GOAL OF THE EXERCISE:
With respect to the word "computer", report how many lines of the following listing include it. Give nothing but the number.

===== RECORD SET =====

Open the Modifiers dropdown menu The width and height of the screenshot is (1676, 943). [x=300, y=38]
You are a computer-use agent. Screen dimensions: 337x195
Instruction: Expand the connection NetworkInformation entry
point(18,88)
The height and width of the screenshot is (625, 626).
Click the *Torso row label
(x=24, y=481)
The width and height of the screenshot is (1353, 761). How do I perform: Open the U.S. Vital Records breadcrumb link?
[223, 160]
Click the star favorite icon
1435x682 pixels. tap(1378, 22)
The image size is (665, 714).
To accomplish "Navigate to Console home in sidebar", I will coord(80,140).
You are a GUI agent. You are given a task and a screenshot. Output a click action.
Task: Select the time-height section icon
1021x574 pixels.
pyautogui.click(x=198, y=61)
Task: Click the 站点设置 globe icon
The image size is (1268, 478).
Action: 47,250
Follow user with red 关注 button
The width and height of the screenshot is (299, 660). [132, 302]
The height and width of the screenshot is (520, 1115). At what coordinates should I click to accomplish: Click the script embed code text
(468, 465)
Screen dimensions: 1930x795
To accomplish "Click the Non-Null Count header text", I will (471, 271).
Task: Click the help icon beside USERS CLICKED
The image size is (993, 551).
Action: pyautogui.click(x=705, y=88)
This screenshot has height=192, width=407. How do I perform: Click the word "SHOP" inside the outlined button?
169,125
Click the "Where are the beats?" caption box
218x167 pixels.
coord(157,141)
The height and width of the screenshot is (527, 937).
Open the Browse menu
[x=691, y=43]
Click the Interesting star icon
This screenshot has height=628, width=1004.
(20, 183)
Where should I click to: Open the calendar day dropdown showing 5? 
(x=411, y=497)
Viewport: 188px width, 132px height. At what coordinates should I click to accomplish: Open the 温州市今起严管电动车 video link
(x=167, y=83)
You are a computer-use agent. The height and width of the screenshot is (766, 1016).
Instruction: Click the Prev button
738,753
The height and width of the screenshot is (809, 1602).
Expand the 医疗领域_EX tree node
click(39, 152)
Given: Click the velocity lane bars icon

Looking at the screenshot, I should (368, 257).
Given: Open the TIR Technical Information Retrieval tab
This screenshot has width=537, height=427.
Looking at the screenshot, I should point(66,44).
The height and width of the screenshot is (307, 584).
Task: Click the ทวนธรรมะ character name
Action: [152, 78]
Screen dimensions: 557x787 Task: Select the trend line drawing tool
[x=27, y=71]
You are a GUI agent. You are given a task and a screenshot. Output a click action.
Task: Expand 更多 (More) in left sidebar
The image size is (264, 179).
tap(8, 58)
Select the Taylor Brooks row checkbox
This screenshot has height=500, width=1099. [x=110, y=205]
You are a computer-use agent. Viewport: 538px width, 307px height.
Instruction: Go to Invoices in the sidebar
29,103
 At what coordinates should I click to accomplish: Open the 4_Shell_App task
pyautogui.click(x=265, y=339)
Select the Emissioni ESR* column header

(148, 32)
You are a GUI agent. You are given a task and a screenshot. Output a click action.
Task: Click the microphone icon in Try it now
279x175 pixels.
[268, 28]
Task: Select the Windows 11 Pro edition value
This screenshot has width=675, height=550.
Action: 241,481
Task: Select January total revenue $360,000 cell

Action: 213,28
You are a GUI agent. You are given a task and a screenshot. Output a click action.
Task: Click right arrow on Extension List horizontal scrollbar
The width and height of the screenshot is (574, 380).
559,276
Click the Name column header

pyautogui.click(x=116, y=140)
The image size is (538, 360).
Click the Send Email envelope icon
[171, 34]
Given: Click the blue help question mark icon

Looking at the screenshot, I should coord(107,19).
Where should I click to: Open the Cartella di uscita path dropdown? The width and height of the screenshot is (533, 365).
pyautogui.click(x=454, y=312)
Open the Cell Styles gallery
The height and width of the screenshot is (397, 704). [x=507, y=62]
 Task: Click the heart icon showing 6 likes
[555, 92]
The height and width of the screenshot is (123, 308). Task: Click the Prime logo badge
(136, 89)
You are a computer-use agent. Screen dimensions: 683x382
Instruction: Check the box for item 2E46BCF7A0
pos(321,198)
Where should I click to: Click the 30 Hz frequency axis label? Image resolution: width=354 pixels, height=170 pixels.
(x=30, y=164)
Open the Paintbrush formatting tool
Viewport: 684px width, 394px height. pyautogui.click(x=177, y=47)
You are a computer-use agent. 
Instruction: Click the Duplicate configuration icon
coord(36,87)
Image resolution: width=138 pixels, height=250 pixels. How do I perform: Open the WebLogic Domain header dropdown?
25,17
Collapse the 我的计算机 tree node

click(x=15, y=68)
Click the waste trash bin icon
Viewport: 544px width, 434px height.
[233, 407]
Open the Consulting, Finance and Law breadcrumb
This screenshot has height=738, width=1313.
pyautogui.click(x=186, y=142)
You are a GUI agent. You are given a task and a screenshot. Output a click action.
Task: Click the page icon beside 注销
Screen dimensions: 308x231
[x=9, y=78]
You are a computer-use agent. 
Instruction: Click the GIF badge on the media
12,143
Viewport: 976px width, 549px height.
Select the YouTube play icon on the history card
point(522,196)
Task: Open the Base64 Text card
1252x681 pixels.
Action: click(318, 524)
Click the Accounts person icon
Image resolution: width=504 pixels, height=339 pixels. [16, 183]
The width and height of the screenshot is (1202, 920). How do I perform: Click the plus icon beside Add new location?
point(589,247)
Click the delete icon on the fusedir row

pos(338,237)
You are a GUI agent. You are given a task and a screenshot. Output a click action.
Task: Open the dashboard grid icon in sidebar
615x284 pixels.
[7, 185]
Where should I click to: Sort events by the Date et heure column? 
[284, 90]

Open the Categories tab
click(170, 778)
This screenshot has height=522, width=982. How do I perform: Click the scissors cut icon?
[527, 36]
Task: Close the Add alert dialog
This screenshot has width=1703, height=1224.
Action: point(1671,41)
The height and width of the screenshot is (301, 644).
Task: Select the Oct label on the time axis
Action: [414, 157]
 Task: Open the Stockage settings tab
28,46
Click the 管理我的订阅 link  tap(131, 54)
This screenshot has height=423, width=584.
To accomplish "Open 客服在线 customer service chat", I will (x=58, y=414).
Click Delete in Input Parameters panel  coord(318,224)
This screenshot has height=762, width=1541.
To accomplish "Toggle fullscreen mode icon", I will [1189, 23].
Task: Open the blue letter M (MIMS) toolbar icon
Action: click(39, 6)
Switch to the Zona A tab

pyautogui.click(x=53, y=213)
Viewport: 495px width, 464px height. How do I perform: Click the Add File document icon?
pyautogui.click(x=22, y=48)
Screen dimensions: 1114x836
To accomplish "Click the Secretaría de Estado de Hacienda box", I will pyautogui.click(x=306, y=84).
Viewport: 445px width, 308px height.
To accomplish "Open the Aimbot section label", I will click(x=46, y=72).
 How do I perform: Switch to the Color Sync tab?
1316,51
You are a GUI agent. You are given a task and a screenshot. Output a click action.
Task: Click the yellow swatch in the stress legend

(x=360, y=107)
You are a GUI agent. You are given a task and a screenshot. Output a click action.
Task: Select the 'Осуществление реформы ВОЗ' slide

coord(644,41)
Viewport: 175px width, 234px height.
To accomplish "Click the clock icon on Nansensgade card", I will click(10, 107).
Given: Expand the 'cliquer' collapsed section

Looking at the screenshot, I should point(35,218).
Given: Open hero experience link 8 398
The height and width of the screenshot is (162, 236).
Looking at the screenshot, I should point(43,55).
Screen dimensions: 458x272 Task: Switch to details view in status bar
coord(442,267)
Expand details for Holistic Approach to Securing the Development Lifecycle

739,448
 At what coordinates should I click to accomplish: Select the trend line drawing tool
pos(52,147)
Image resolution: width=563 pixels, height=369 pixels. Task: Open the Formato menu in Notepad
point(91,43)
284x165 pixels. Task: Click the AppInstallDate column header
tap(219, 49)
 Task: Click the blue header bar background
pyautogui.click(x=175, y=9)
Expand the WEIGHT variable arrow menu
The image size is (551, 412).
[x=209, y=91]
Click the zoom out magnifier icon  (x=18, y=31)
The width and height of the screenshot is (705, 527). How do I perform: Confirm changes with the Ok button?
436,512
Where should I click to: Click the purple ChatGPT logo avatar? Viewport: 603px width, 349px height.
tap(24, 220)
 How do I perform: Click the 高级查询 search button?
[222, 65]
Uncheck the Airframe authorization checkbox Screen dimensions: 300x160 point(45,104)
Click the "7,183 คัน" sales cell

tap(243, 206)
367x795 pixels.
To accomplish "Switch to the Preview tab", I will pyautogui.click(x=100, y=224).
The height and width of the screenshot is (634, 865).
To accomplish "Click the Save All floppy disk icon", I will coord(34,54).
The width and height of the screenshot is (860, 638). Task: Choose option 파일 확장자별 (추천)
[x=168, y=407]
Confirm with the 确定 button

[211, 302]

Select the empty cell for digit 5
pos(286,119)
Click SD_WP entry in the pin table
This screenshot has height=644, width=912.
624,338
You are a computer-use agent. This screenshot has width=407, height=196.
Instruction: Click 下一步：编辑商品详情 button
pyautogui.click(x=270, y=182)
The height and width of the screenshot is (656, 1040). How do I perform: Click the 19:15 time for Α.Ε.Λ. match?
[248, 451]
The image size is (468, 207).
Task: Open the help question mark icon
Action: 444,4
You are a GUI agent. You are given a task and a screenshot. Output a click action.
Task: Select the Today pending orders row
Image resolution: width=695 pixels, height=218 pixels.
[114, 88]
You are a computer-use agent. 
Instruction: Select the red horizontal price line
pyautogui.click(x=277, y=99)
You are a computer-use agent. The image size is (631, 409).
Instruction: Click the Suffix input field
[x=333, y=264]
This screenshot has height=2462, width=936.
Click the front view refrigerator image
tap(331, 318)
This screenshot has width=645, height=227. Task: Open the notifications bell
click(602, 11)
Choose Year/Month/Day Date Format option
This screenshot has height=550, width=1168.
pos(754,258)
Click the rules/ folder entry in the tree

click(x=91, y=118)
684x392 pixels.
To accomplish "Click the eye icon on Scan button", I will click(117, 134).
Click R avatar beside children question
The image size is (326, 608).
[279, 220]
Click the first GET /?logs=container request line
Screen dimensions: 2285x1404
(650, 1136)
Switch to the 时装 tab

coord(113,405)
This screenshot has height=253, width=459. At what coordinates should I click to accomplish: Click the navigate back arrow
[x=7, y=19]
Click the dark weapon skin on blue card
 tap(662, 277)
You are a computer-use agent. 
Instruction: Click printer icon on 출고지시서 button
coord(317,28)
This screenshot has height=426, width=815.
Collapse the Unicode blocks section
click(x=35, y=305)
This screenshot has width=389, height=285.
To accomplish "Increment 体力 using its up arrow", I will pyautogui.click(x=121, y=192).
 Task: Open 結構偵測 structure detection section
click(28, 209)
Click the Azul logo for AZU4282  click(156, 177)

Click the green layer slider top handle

=====

EXERCISE RESPONSE:
10